Бедные еникальские купцы-греки и гречанки их! Бедные! Нет, это вот в самом деле страшно! И я помню, как сейчас же представились тогда некоторые из знакомых мне этих рыбных торговцев, которые «ходили по-немецки» и жили в просторных двухэтажных каменных домах: Мапираки, Маринаки, Стефанаки, Василаки!..

Вот стоит около меня у обедни, Великим постом, в церкви mademoiselle Мапираки; очень красивая, стройная девушка, лет 20, брюнетка, дочь купца, одна из лучших невест скромного и глухого городка.

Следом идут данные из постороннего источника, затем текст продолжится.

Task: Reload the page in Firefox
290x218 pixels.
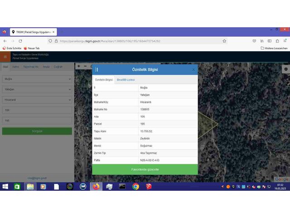Action: (x=20, y=41)
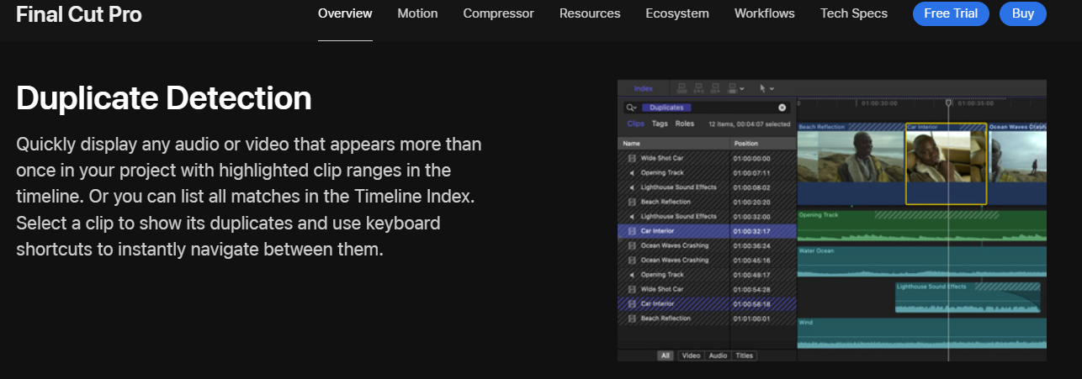The image size is (1082, 379).
Task: Click the append clip toolbar icon
Action: (715, 88)
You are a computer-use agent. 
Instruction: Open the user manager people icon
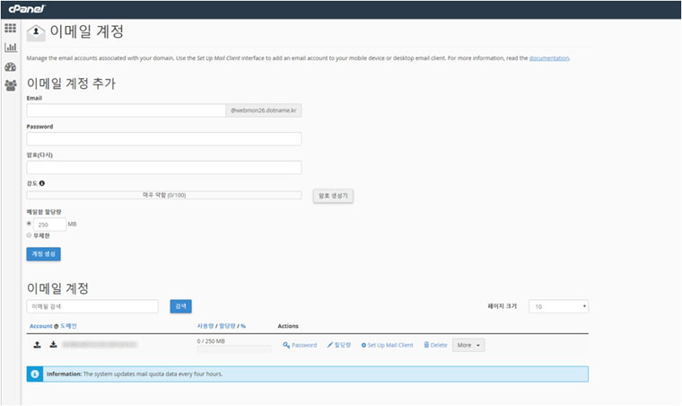[11, 85]
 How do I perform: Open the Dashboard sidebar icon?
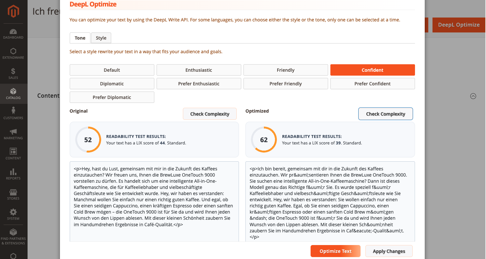pyautogui.click(x=13, y=32)
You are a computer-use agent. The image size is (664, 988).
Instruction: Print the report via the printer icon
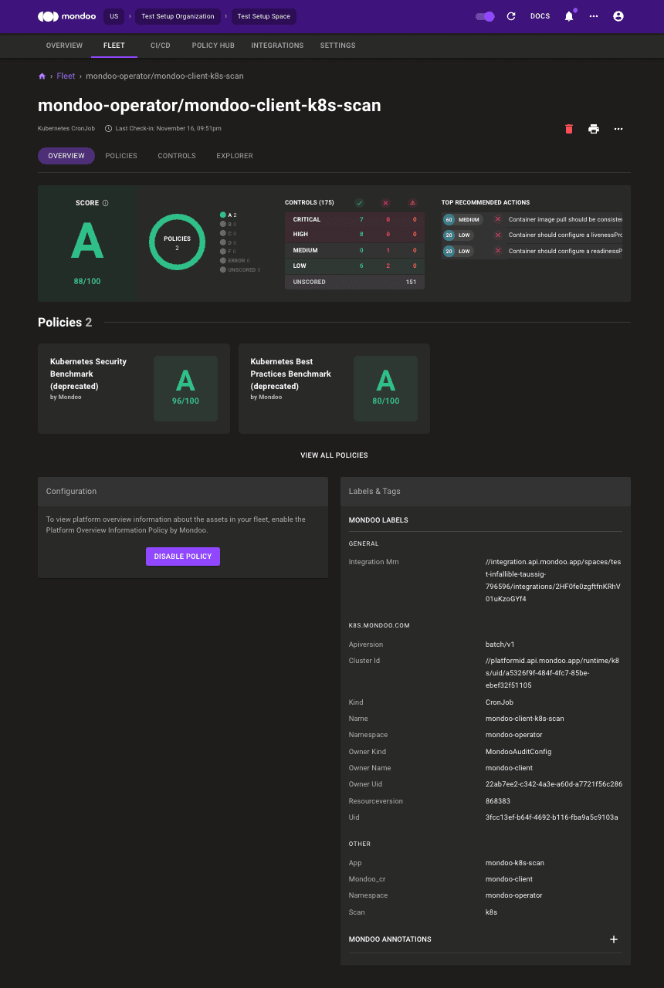tap(594, 129)
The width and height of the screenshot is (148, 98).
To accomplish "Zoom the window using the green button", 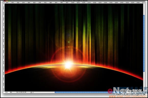I will pos(9,1).
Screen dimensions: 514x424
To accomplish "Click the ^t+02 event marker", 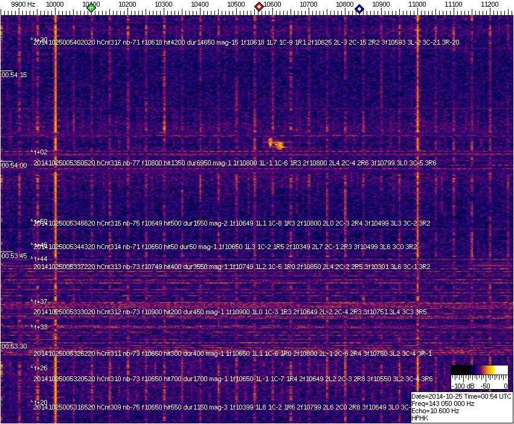I will [x=39, y=153].
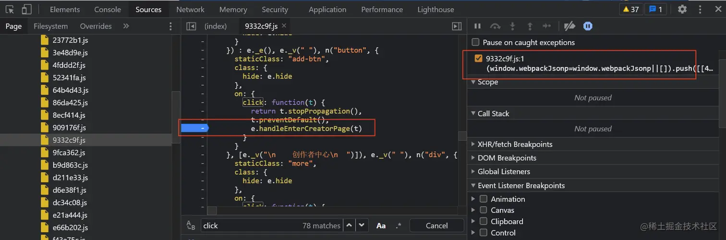The width and height of the screenshot is (726, 240).
Task: Open DevTools settings gear
Action: click(x=682, y=9)
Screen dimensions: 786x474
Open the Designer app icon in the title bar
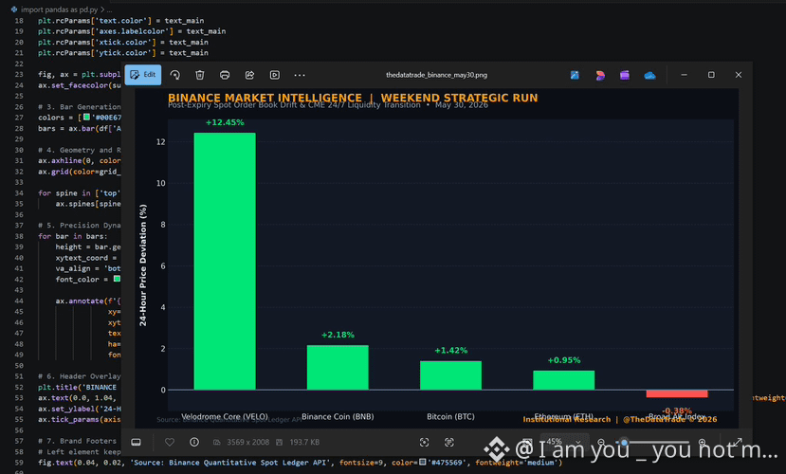click(600, 75)
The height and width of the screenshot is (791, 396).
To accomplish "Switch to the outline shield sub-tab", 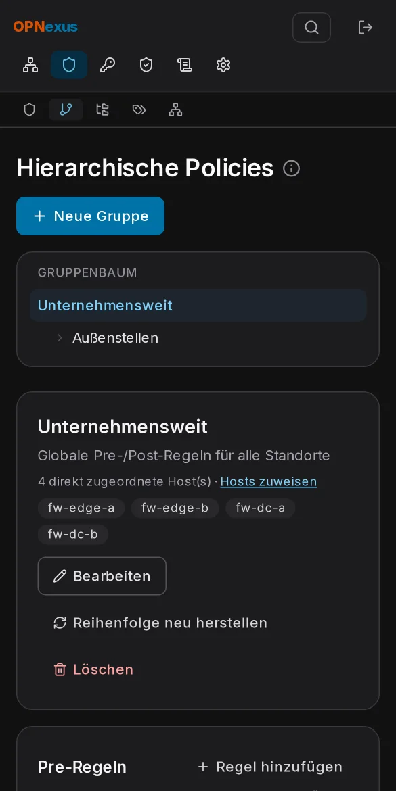I will pos(30,110).

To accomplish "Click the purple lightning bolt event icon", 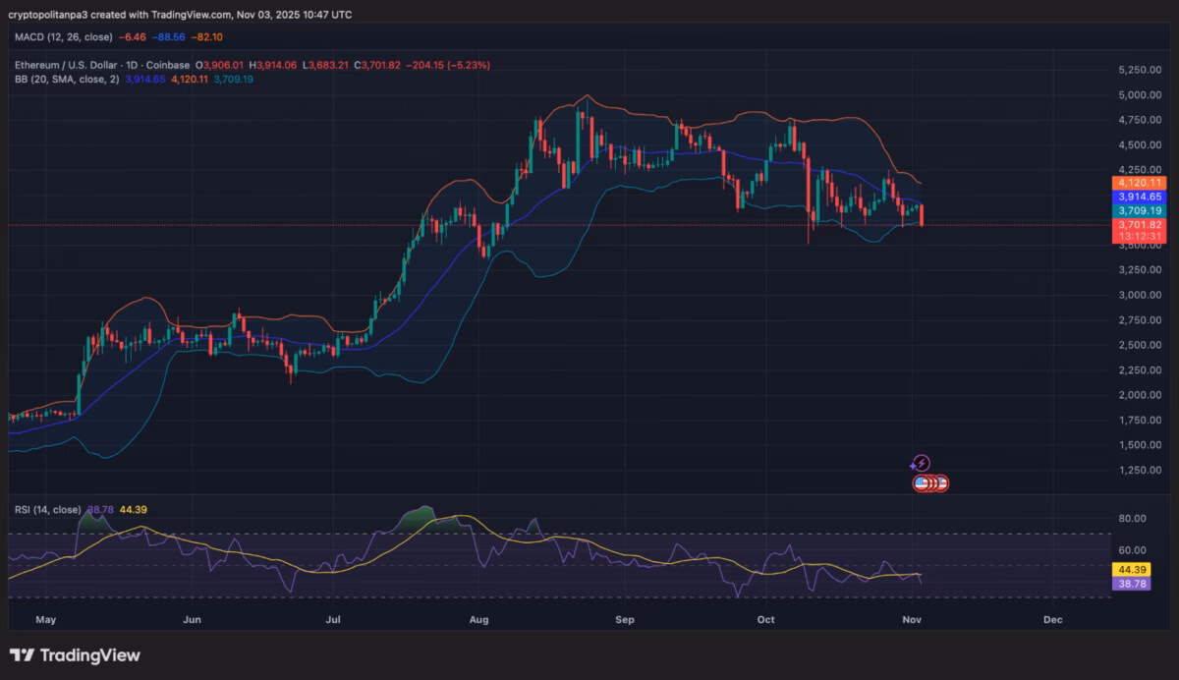I will [922, 463].
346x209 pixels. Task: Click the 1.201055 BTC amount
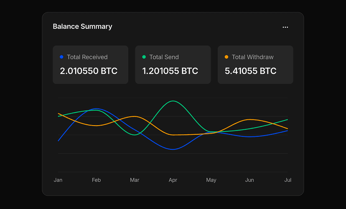point(170,71)
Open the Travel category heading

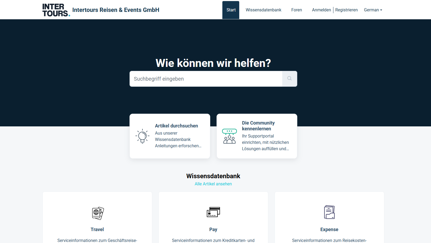(x=97, y=230)
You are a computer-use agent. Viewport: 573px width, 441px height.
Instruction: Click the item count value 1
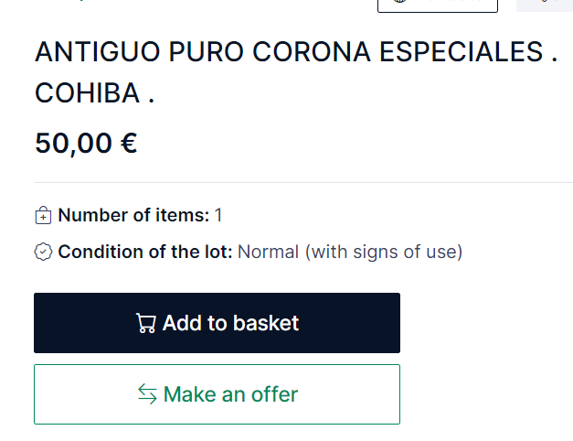coord(218,215)
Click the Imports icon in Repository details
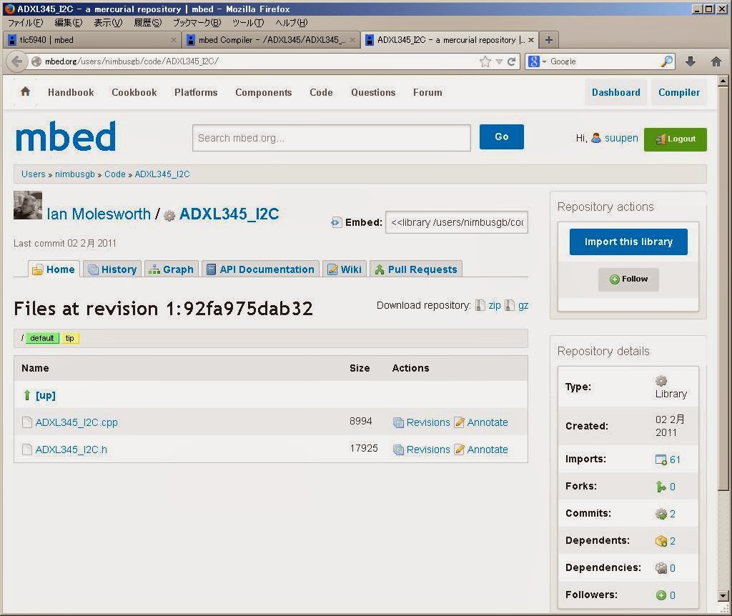The height and width of the screenshot is (616, 732). [x=662, y=459]
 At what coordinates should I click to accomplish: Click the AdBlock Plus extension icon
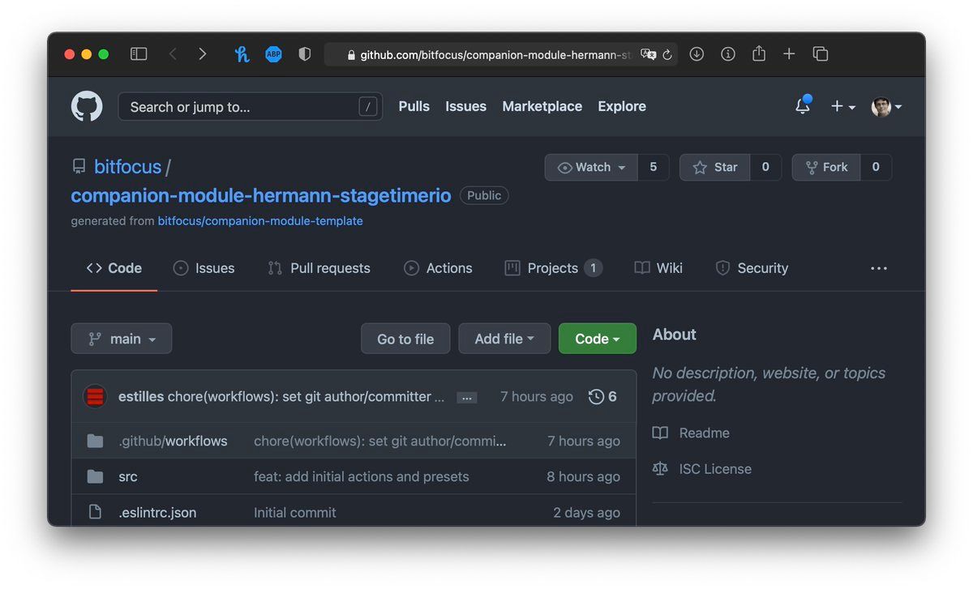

Она одета очень недурно и прилично, шляпка на ней темная, зимняя, модная, как следует, с лиловым чем-то. Цветы ли, или ленты – не припомню. Вот она оглянулась на меня; черты тонкие и нежные, глаза черные, нос с небольшой горбинкой, лицо продолговатое – настоящее хорошее греческое лицо. (Я позднее на островах Средиземного моря и в Царьграде много таких видал.) Она оглянулась; черты довольно строгие, а взгляд почти детски невинный. Неужели и ее убьют или… оскорбят нещадно?